Slowly but surely these women’s talents are discovered by NASA who are desperately working to get their man into space via Project Mercury before the Russians do. These women rise despite the best efforts of the “system” and the endemic racism that puts hurdles in their way.  For while slavery had been banned a century earlier, coloured folk, even in a Northern state like Virginia, were still viewed as serfs in general and even had to use separate washrooms to the white population. Meanwhile arrogant police and security men lord it over black population for their own pleasure (maybe things have not changed so much).

Leading the pack of our heroines is Katherine G. Johnson as played by Taraji P. Henson, who became key in the business of planning launch trajectories and re-entry modelling.  She is a youngish fortysomething black mother trying to hold it together after the death of her husband (yes – there is some love interest on the way). Trying their best with their own career aspirations are Dorothy Vaughn (played by Octavia Spenser), who is constantly denied promotion, and Mary Jackson (as played by Janelle Monae) who aspires to be an aerospace engineer. Overseeing the mathematical research, is the kindly but initially blind-to-their-problems, Al Harrison (Kevin Costner’s character) as Director of the Space Task Group at Langley.

The movie is engaging and has one rooting for our three ladies.  True, bits of the script-for-dramatic-effect will make true space aficionados wince, like having mathematicians in their own mission control room, or making reference to the uncommonly used at the time modern UTC time standard.  There are some other minor errors.
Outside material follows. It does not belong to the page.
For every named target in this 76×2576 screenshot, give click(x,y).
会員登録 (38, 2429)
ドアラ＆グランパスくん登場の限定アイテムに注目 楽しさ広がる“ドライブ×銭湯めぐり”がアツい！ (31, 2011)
The real life tale’s timeline which began in 1958 appears to have been significantly contracted for artistic reasons. And while the late astronaut John Glenn is rightly shown as probably the nicest of all the Mercury astronauts, actor Glen Powell’s hair is way too long. In real life Glenn had an almost bald crew cut.

Villains of the piece, well apart from Johnson’s all white sexist and racist male colleagues (and of course the Soviet Union), are a proceduralist NASA personnel manager played by Kirsten Dunst, who gives a fine turn in trying to maintain the toilet colour-bar rule until she can hold back the tide no longer.  Likewise, in a non-comedy role, but one in which his character still fails to keep his intellectual arrogance and envy in check, is Big Bang Theory TV comedy actor Jim Parsons. In this he portrays the type of boss who steals his workers’ best ideas –  in this case Johnson’s mathematical launch and re-entry analysis –  passing them off as his own.

Good and heart-warming so this movie is, in such a tale there is always the danger of the over-promotion of black achievement just to make an “empowerment” point.  This happened in taught history at British schools during the 1990s when, for similar reasons the very Anglo-Saxon Florence Nightingale had her Crimean War role as founder of modern nursing almost usurped by the historically less significant Jamaican-born Mary Seacole, even if Seacole was probably the better nurse.  Nevertheless, in this real life story’s case, there is genuine achievement to note – especially by Katherine G. Johnson who is now venerated within NASA, not only for her work on the Mercury programme but also for calculating the trajectory for the Apollo 11 moon landing in 1969.

As it is, perhaps the fact that these black women could make any significant contribution to NASA’s early manned space programme under the unfair and difficult conditions of racism and segregation should be celebrated.  For while Hidden Figures’ anti-racism story is slightly preachy (as is politically correctness in general), this film reminds you that the anti-racist message at its heart remains morally right.

Seradata’s Rating: A solid space launch 7.5/10.  A feel good (mainly) true story but which makes you want to shout at some of the pantomime villains on screen. It has three Oscar nominations which is a mathematical indication that it is worth a look.